Work to be completed
Only the lines from the one containing "Task: Expand the 19:16:51 dump row" through the end of the entries should be returned, exactly as they are, with the pictures omitted.

Provided data
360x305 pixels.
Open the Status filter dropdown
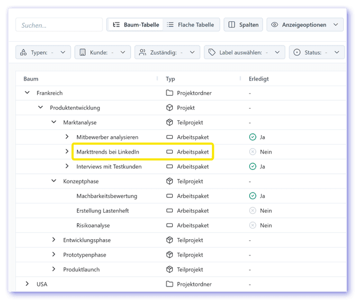coord(317,52)
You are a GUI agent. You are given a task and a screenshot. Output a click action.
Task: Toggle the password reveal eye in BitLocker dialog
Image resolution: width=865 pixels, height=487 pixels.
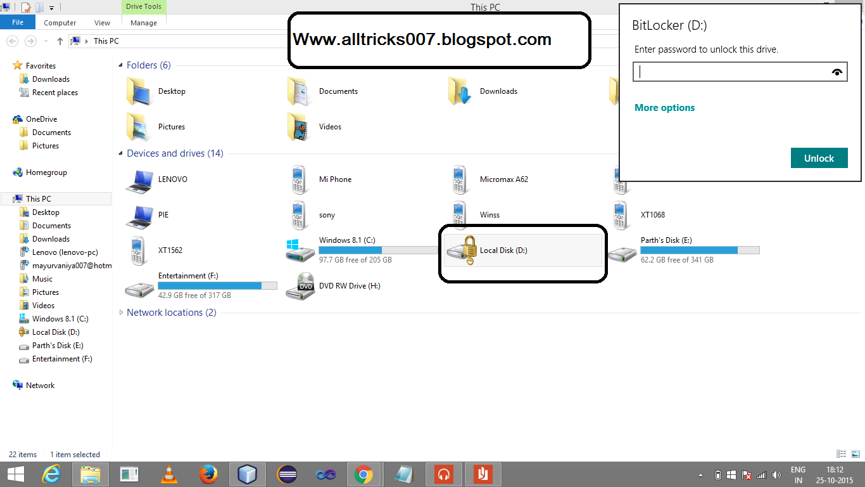coord(837,71)
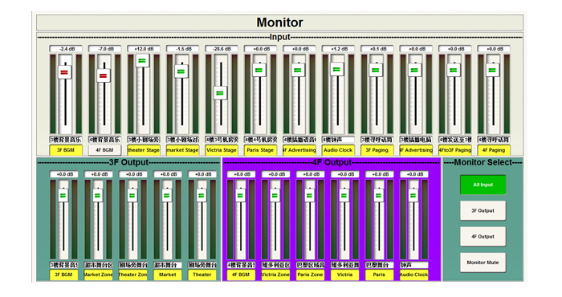Select the Paris Stage input button
The image size is (562, 297).
[260, 150]
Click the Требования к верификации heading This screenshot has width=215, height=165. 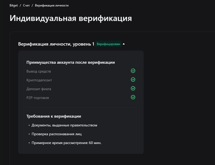(x=54, y=116)
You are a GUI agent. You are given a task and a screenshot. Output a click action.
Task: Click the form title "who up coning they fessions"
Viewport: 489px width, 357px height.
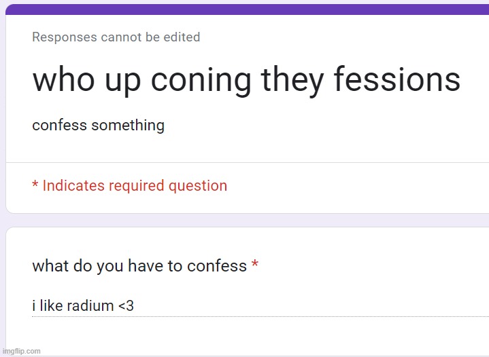pos(246,81)
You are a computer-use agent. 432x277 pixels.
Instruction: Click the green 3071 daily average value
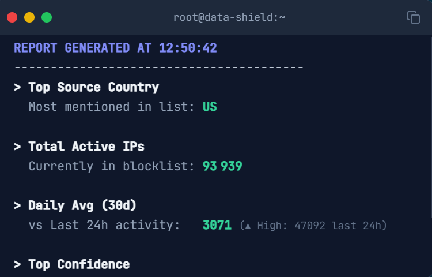(x=217, y=225)
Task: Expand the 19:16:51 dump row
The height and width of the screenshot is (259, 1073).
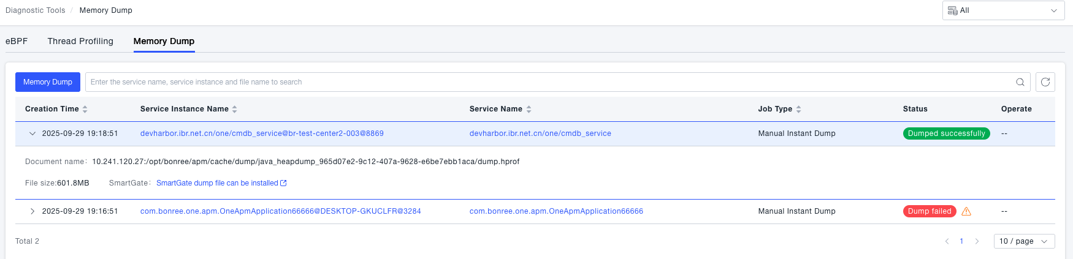Action: point(32,211)
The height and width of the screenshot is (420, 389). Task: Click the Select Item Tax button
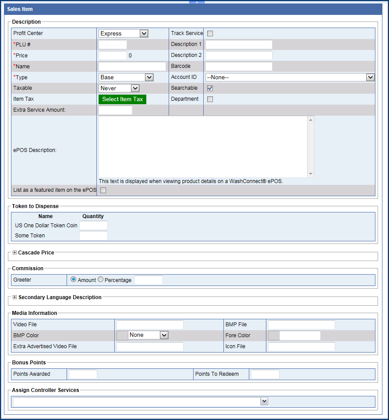point(122,99)
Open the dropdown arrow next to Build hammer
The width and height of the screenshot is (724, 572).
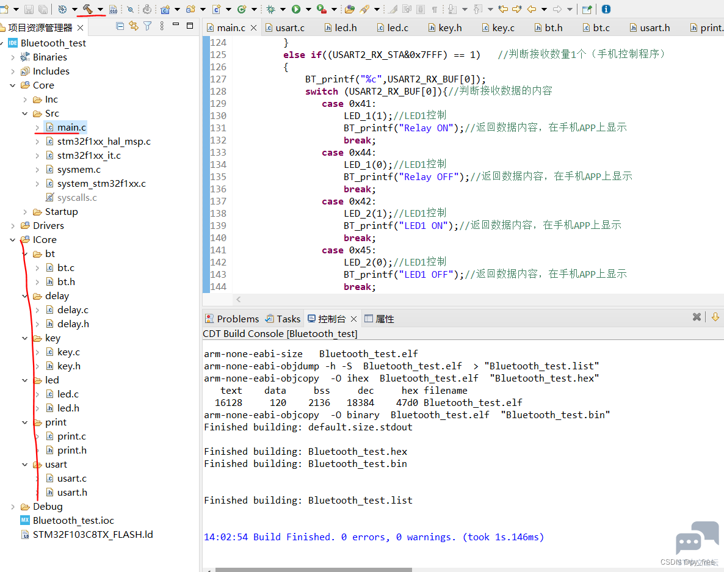[x=100, y=9]
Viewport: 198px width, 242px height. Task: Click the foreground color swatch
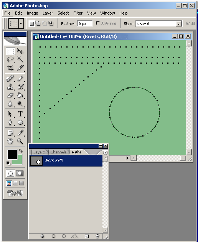coord(12,155)
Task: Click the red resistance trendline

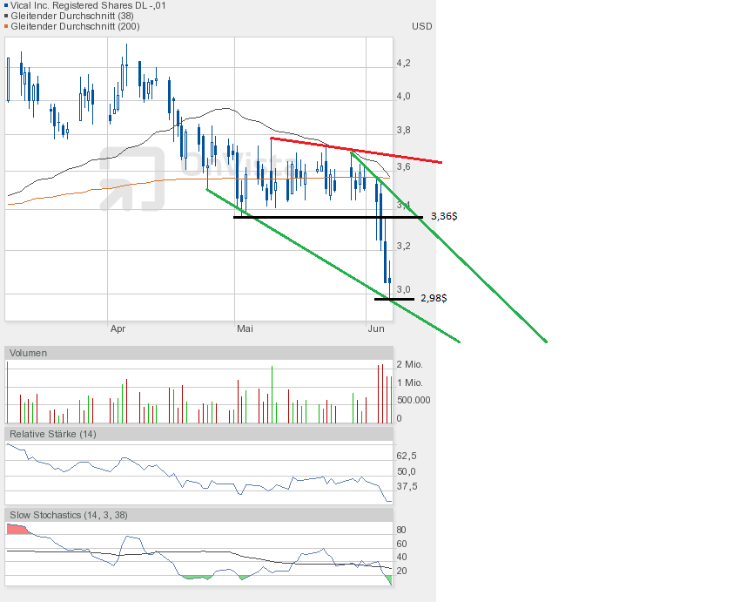Action: [x=357, y=150]
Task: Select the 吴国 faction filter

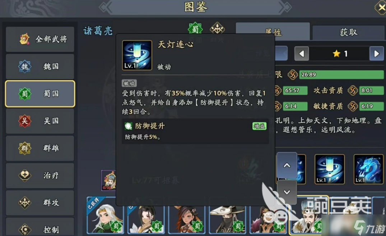Action: click(x=40, y=121)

Result of the task
Task: Expand the 19:16:51 dump row
The height and width of the screenshot is (259, 1073).
Action: point(32,211)
The height and width of the screenshot is (420, 389). Task: Click the Select Item Tax button
point(122,99)
Open the dropdown arrow next to Build hammer
The width and height of the screenshot is (724, 572).
[x=100, y=9]
Viewport: 198px width, 242px height. Task: Click the foreground color swatch
coord(12,155)
Task: Click the red resistance trendline

Action: [x=357, y=150]
Task: Select the 吴国 faction filter

Action: click(x=40, y=121)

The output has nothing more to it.